» **INSTRUCTIONS TO FOLLOW**: Counting only lines of the listing below that hold the word "will", give the total and nothing else.

» **MATERIALS PROVIDED**:
-- Opening Marker --

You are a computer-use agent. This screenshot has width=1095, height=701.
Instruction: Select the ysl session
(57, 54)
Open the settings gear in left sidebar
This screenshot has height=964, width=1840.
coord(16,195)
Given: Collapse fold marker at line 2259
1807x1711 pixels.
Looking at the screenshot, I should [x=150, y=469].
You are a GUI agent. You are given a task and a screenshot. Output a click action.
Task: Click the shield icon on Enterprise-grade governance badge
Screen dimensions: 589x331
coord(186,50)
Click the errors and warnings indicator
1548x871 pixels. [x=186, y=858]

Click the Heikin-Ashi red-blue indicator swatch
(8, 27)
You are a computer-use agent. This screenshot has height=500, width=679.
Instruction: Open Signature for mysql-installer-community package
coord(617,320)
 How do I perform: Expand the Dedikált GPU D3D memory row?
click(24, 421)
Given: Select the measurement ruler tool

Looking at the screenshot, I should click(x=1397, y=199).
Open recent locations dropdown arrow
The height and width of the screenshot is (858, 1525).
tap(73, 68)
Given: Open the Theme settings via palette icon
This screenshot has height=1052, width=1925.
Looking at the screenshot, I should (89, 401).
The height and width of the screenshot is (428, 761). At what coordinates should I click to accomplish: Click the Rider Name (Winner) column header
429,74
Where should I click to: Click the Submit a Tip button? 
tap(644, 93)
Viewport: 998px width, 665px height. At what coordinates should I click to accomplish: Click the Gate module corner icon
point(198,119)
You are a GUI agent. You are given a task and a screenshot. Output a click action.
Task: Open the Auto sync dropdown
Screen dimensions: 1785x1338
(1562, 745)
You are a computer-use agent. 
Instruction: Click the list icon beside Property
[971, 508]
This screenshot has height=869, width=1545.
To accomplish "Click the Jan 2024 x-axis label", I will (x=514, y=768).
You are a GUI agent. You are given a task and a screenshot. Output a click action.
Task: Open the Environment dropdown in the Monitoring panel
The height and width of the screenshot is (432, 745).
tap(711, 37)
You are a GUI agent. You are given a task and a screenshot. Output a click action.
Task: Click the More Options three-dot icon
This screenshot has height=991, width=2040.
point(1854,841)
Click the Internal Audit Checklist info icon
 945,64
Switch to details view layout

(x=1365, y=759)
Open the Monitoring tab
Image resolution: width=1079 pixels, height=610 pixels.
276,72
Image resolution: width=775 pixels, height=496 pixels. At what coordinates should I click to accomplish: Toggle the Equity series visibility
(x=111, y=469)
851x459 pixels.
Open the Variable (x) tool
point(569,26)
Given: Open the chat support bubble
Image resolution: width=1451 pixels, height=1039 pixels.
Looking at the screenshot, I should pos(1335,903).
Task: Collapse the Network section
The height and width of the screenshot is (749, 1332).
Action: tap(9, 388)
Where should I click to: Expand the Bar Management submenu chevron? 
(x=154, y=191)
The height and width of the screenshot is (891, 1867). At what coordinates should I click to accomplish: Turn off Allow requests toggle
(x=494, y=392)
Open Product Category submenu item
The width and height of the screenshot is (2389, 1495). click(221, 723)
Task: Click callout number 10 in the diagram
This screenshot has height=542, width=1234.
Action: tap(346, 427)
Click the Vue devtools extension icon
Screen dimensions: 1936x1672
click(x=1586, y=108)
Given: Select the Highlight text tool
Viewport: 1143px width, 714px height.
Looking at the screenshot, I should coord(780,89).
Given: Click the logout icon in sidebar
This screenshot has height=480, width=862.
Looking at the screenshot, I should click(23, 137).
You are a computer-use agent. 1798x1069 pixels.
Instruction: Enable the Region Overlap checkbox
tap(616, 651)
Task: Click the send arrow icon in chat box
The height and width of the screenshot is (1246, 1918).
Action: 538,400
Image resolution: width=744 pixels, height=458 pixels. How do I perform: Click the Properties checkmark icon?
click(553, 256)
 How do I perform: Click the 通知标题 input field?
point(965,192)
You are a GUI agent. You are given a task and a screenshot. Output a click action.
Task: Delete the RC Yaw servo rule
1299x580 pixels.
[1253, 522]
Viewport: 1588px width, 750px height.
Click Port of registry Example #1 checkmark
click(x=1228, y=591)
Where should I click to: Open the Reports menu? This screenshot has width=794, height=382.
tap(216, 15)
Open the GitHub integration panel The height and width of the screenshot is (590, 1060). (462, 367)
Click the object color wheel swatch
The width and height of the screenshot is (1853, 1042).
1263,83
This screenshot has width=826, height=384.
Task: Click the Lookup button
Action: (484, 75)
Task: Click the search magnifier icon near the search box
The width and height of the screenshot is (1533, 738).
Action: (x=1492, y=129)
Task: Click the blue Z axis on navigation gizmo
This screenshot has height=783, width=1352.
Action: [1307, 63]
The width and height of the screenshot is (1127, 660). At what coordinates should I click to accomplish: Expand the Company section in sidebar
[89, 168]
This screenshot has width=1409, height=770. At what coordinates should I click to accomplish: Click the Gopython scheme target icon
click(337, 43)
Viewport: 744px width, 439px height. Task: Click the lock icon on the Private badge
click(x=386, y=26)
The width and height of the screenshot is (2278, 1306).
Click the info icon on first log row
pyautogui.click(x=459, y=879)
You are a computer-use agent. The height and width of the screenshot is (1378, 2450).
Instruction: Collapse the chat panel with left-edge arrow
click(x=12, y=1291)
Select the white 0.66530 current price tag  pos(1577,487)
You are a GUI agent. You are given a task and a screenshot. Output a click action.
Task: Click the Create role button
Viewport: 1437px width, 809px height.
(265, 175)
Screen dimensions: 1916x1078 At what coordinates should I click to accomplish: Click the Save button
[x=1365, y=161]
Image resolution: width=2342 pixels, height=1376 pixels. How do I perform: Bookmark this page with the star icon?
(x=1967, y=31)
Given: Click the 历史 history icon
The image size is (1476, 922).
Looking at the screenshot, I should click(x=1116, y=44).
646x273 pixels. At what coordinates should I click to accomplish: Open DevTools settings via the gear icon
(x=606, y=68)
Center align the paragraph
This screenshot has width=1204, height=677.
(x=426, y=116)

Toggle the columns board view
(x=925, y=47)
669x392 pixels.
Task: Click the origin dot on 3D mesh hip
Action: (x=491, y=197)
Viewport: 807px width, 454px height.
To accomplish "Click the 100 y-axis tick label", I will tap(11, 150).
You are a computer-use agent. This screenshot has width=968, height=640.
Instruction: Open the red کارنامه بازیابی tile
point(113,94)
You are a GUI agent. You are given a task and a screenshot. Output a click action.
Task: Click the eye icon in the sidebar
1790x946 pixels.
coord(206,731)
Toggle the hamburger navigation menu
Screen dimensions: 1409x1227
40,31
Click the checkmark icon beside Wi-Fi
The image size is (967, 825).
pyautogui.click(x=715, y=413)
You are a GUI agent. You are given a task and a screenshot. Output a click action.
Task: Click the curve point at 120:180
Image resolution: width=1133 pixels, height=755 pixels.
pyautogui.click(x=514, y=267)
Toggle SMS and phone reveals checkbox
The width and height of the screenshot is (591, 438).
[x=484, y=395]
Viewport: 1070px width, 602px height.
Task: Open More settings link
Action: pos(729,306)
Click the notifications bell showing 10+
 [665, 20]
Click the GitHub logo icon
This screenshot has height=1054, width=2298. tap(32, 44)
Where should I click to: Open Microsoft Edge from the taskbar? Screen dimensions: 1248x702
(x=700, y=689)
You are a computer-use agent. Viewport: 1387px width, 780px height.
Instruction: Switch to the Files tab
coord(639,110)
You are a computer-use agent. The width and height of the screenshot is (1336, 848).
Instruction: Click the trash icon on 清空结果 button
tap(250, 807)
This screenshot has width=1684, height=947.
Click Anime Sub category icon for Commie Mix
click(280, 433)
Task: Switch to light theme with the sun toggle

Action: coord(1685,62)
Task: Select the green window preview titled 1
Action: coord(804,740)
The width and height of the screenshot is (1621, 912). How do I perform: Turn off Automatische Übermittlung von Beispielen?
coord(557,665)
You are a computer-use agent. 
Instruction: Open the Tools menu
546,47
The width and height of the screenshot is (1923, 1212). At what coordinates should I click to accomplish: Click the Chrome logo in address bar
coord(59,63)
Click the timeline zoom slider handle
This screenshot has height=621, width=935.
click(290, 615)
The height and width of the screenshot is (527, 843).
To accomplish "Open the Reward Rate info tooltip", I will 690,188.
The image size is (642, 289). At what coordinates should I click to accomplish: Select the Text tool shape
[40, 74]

-- Closing Marker --

» **SOLUTION**: 3